9. The method for fusion of compaction data and analysis of compaction quality according to claim 5, characterized in that, The process for determining whether a soil structure has experienced shear failure is as follows: Extract the difference value of the last element in chronological order from the second-order difference sequence; Identify the sign polarity of the last difference value and calculate its absolute value. Call the preset mutation threshold that characterizes acceleration anomalies, and compare the absolute value of the last difference value with the preset mutation threshold. Determine whether the sign polarity of the last difference value exhibits a polarity reversal phenomenon, shifting from the negative value region to the positive value region; When the monitoring results show that the sign polarity of the last difference value changes from negative to positive, or the absolute value is greater than the preset mutation threshold, it is determined that the soil in the current compaction area can no longer withstand the compaction work, and the soil structure is judged to have undergone shear failure.

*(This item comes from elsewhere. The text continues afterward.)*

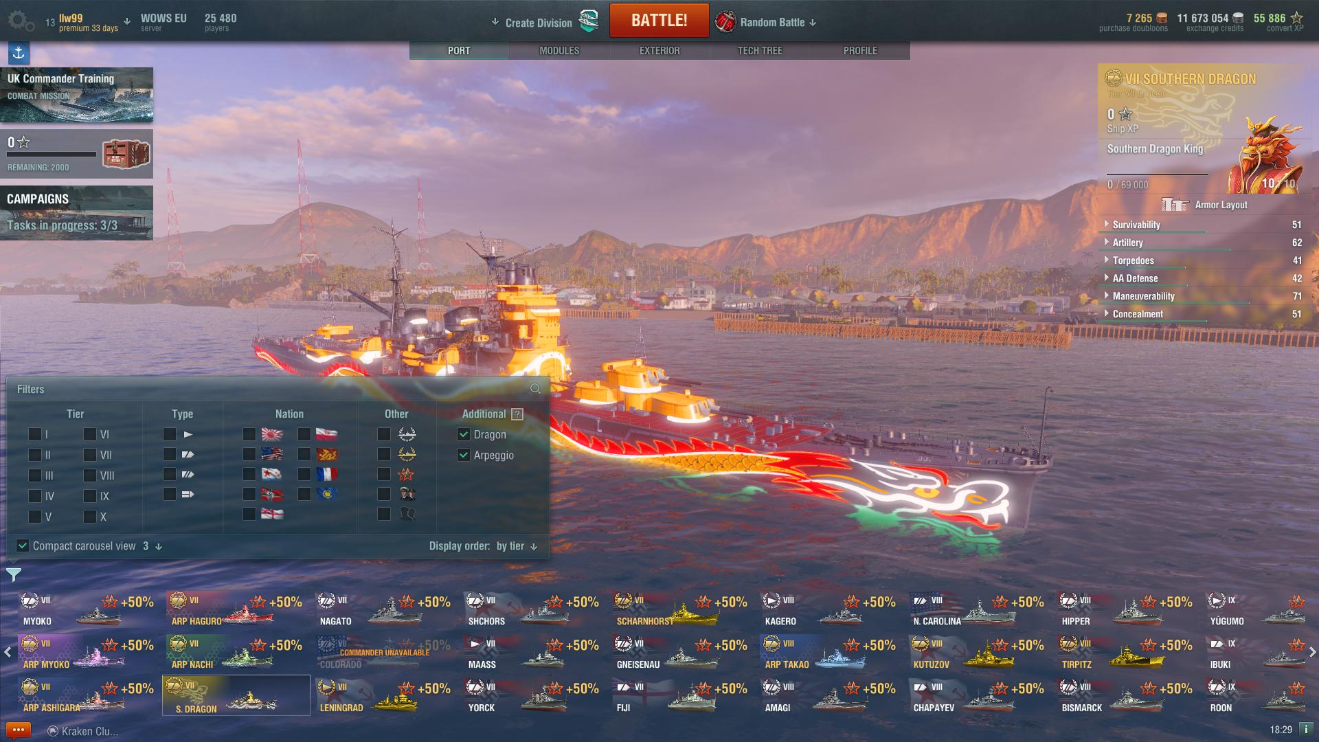Uncheck the Dragon filter checkbox

coord(464,434)
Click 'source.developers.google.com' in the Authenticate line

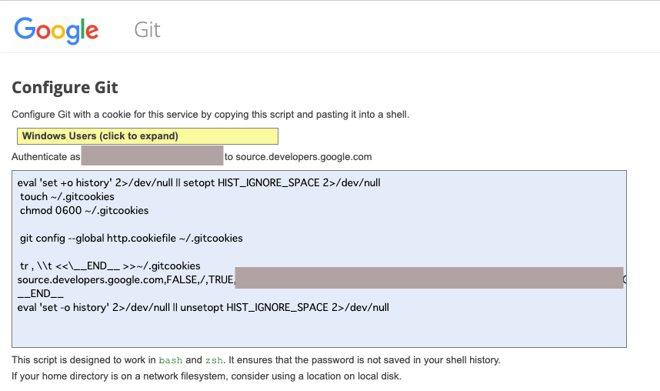click(x=303, y=157)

10. A rolling data fusion and compaction quality analysis system, characterized in that, The system comprising the following components is executed according to any one of claims 1-9: (The method for fusion of compaction data and analysis of compaction quality is described in any one of claims 1-9) The compaction point data acquisition module monitors the rotation angle of the vibratory roller during the operation of the vibratory roller, triggers the rebound hammer to collect the soil impact response acceleration value of each compaction point based on the rotation angle, calculates the corresponding rebound strength value, and obtains the positioning coordinates of each compaction point to obtain the basic data of the compaction point. The soil structure state identification module converts the soil impact response acceleration value sequence of all compaction points in the basic data of compaction points into a symbol combination representing the fluctuation mode of the soil impact response acceleration value sequence, and classifies the soil structure state identifier. The shear failure early warning module collects the historical rebound strength value of the positioning coordinates of each compaction point in the basic data of the compaction points, compares it with the rebound strength value of the current corresponding compaction point, and generates a soil shear failure early warning signal. The compaction quality assessment module compares the rebound strength value of each compaction point in the basic data of the compaction points with the preset rebound value and compaction degree quantitative correlation table, calculates the soil compaction degree percentage value of each compaction point, combines the soil structure state identifier and soil shear failure early warning signal, and constructs a compaction quality feature set. The compaction quality visualization module maps the compaction quality feature set to the corresponding grid of a preset electronic map, sets a highlight display command, and draws a compaction quality heat map.